Background: Volatile organic compounds (VOC) are end products of human metabolism (normal and disease-associated) that can be mainly excreted in breath, urine, and feces. Therefore, VOC can be very useful as markers of diseases and helpful for clinicians since its sampling is noninvasive, inexpensive, and painless. Electronic noses, or eNoses, provide an easy and inexpensive way to analyze gas samples. Thus, this device may be used for diagnosis, monitoring or phenotyping diseases according to specific breathprints (breath profile).
Objective: In this review, we summarize data showing the ability of eNose to be used as a noninvasive tool to improve diagnosis in clinical settings.
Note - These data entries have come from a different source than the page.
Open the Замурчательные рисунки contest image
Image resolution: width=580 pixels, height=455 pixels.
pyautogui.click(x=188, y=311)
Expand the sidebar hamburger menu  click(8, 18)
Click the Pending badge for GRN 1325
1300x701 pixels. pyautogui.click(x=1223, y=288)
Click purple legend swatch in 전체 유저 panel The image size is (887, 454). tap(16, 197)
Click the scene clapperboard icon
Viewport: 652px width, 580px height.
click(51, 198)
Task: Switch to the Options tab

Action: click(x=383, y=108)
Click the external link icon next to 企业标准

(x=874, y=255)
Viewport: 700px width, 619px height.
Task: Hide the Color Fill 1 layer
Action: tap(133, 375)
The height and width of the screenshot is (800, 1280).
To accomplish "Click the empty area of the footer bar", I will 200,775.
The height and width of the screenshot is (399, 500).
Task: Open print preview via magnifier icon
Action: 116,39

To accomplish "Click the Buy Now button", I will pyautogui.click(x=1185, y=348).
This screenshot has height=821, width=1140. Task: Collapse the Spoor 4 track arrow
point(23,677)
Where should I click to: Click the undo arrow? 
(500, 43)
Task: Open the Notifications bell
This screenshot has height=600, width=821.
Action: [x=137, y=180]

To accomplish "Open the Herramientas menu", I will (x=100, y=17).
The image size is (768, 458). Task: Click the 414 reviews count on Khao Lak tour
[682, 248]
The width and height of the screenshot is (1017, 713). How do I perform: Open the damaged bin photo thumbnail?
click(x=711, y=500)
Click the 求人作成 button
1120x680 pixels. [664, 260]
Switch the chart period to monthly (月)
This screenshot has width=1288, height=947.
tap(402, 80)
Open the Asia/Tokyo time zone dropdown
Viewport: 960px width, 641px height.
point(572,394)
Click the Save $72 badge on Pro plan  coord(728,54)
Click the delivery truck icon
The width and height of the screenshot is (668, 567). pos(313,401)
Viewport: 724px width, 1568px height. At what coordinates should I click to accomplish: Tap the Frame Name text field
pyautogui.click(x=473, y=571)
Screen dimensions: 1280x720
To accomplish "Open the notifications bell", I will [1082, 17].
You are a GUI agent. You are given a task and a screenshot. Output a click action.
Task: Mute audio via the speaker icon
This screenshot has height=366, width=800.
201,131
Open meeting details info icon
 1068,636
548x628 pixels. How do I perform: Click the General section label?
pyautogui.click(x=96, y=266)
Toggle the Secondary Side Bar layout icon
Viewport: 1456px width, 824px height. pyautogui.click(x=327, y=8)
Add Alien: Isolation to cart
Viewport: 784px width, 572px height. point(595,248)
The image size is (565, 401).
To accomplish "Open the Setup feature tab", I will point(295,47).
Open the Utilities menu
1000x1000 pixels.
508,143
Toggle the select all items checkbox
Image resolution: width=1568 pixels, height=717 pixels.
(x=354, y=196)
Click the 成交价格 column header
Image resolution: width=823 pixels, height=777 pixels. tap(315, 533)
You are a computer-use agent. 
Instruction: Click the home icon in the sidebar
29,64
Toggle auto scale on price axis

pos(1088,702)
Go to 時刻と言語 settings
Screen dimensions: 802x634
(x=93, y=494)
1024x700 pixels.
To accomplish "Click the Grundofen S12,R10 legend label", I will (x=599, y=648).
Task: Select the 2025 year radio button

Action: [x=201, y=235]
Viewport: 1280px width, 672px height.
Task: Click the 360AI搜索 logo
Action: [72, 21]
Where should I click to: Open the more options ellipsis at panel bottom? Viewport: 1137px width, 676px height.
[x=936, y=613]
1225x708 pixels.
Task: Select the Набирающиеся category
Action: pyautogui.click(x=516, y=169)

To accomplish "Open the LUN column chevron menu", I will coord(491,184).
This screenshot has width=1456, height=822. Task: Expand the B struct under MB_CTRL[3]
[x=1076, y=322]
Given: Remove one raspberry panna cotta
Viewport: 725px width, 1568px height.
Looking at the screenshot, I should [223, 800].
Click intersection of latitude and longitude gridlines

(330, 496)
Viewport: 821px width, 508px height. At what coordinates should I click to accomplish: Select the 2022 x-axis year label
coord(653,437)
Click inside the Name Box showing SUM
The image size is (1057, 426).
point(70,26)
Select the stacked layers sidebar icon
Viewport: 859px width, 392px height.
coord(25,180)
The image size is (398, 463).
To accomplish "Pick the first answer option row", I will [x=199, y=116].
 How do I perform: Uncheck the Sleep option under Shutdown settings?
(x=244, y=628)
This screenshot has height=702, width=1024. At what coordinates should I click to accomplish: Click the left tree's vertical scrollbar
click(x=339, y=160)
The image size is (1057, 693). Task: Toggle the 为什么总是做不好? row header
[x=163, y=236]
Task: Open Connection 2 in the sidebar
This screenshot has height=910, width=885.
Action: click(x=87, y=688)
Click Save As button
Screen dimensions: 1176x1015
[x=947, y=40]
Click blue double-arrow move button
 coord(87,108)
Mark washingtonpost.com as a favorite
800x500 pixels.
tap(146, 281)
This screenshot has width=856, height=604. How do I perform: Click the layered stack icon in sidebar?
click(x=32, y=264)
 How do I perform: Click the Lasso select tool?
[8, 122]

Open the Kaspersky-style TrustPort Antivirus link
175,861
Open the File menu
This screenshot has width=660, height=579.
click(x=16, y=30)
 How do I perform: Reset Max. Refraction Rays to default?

Methods: A PRISMA-oriented search was performed in PubMed and Cochrane Library. Only studies performed in humans and published since 2000 were included.
Results: A total of 48 original articles, 21 reviews, and 7 other documents were eligible and fully analyzed. The quality assessment of the selected studies was conducted according to the Standards for Reporting of Diagnostic Accuracy. Airway obstructive diseases were the most studied and Cyranose 320 was the most used eNose.
Conclusions: Several case-control studies were performed to test this technology in diverse fields. More than a half of the selected studies showed good accuracy. However, there are some limitations regarding sampling methodology, analysis, reproducibility, and external validation that need to be standardized. Additionally, it is urgent to test this technology in intend-to-treat populations. Thus, it is possible to think in the contribution of VOC analysis by eNoses in a clinical setting.
Keywords: breathomics; diagnosis; electronic nose; volatile organic compounds.